Abstract

Cold-stored jack pine (Pinusbanksiana Lamb.) and white spruce (Piceaglauca (Moench) Voss) seedlings were planted in a controlled environmental chamber providing an air temperature of 22 °C and soil temperatures of 22, 16, or 10 °C. After 21 days, observation of root growth for white spruce seedlings was limited at all soil temperatures, whereas jack pine seedlings showed limited root growth at a soil temperature of 10 °C but not at 22 °C. During 21 days of observation after removal from cold storage, stomatal response patterns changed during the transition phase from darkness to first light. Jack pine seedlings showed increasing stomatal opening at first light with greater stomatal opening for seedlings in the 22 °C root-temperature treatment, while all white spruce seedlings exhibited a greater stomatal closure during darkness. In both species, seedlings at lower soil temperatures experienced greater initial water stress than seedlings at higher soil temperatures, the difference being associated with a greater water-flow resistance through the soil–plant–atmosphere continuum (SPAC).

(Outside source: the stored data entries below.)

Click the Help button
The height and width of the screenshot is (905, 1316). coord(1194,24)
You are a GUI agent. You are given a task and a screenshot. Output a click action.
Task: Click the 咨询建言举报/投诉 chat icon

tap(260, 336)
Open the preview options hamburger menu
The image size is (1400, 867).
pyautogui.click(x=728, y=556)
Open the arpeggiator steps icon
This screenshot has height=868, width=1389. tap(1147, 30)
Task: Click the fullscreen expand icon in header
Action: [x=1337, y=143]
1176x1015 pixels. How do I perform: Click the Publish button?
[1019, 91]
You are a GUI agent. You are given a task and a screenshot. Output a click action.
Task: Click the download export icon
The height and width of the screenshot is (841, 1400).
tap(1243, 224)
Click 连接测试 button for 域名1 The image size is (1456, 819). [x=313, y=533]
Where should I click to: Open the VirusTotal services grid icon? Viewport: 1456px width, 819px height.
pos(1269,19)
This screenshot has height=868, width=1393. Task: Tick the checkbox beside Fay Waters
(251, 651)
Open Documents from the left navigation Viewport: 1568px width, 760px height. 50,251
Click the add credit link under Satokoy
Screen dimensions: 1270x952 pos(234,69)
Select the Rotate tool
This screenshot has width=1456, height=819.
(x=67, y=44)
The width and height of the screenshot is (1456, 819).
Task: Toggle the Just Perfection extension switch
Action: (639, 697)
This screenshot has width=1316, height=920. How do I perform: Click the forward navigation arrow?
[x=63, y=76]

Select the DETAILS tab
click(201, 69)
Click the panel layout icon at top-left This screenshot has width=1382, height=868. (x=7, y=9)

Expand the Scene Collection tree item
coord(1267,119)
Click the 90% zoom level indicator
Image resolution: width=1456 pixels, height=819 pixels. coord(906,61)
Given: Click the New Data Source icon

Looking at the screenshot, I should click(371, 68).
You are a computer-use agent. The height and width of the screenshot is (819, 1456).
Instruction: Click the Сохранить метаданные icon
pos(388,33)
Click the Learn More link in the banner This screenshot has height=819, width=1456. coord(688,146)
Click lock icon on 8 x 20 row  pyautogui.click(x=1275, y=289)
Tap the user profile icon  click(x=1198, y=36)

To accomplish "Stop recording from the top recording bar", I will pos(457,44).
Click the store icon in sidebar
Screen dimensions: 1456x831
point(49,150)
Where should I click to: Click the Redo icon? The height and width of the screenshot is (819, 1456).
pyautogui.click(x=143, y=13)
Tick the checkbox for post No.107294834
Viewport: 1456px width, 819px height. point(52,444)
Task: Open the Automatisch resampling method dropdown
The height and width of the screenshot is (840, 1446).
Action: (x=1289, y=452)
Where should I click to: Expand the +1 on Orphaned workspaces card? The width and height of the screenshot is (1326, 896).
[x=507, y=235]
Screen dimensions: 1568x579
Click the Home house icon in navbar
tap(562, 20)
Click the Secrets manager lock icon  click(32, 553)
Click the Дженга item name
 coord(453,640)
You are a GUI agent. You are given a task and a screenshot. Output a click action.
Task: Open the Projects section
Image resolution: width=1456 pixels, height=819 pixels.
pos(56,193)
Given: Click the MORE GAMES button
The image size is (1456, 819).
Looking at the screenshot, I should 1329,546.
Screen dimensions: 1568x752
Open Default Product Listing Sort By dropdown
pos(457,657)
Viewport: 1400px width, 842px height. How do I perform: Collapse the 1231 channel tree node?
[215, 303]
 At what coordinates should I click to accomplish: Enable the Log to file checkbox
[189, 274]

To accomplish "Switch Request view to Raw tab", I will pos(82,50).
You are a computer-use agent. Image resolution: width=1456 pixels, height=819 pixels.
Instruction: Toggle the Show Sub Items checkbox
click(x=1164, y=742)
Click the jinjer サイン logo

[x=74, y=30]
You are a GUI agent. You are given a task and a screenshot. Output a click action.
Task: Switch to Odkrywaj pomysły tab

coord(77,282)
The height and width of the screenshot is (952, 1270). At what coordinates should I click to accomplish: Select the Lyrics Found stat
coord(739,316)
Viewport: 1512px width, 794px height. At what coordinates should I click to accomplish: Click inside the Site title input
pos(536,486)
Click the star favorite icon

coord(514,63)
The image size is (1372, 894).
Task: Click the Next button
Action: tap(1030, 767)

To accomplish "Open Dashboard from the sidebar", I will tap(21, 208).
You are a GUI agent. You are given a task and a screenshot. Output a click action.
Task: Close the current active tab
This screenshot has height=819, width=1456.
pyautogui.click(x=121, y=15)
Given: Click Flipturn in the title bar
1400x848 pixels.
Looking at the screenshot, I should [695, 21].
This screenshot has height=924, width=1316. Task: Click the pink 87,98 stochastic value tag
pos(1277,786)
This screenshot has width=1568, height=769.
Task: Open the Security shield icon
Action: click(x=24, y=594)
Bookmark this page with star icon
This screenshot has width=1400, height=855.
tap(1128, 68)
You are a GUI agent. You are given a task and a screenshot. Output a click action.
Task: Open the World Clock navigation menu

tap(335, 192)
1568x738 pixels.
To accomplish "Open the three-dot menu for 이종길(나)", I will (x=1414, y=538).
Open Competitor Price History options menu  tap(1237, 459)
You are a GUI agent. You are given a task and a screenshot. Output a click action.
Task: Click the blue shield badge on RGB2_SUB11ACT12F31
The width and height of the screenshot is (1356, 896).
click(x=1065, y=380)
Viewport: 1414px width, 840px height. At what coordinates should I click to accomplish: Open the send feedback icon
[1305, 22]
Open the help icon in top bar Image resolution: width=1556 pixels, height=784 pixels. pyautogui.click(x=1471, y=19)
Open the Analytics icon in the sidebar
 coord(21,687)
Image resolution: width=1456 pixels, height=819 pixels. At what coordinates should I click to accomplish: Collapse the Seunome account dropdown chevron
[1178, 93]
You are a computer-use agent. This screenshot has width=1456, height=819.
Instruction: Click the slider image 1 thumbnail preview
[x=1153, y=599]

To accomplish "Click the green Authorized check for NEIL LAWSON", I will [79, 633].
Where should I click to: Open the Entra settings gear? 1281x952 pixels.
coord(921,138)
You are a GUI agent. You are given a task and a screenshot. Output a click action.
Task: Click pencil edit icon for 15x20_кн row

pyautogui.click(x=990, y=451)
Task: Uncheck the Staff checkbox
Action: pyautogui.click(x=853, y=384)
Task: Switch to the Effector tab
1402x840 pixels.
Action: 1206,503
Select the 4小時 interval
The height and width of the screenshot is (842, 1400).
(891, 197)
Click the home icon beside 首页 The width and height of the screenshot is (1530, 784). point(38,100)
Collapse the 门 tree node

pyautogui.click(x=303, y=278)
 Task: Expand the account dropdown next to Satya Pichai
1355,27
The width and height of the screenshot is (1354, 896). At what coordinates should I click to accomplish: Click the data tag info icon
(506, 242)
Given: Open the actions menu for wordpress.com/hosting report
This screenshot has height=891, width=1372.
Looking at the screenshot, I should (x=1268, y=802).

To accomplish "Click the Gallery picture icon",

In both species, xylem pressure potentials increased with time at all temperatures; a change attributable to a decline in water-flow resistance through the SPAC. The decline in water-flow resistance was possibly due to either a change in the permeability of older suberized roots or, as in jack pine at the higher soil temperature, a significantly greater development of new unsuberized white roots.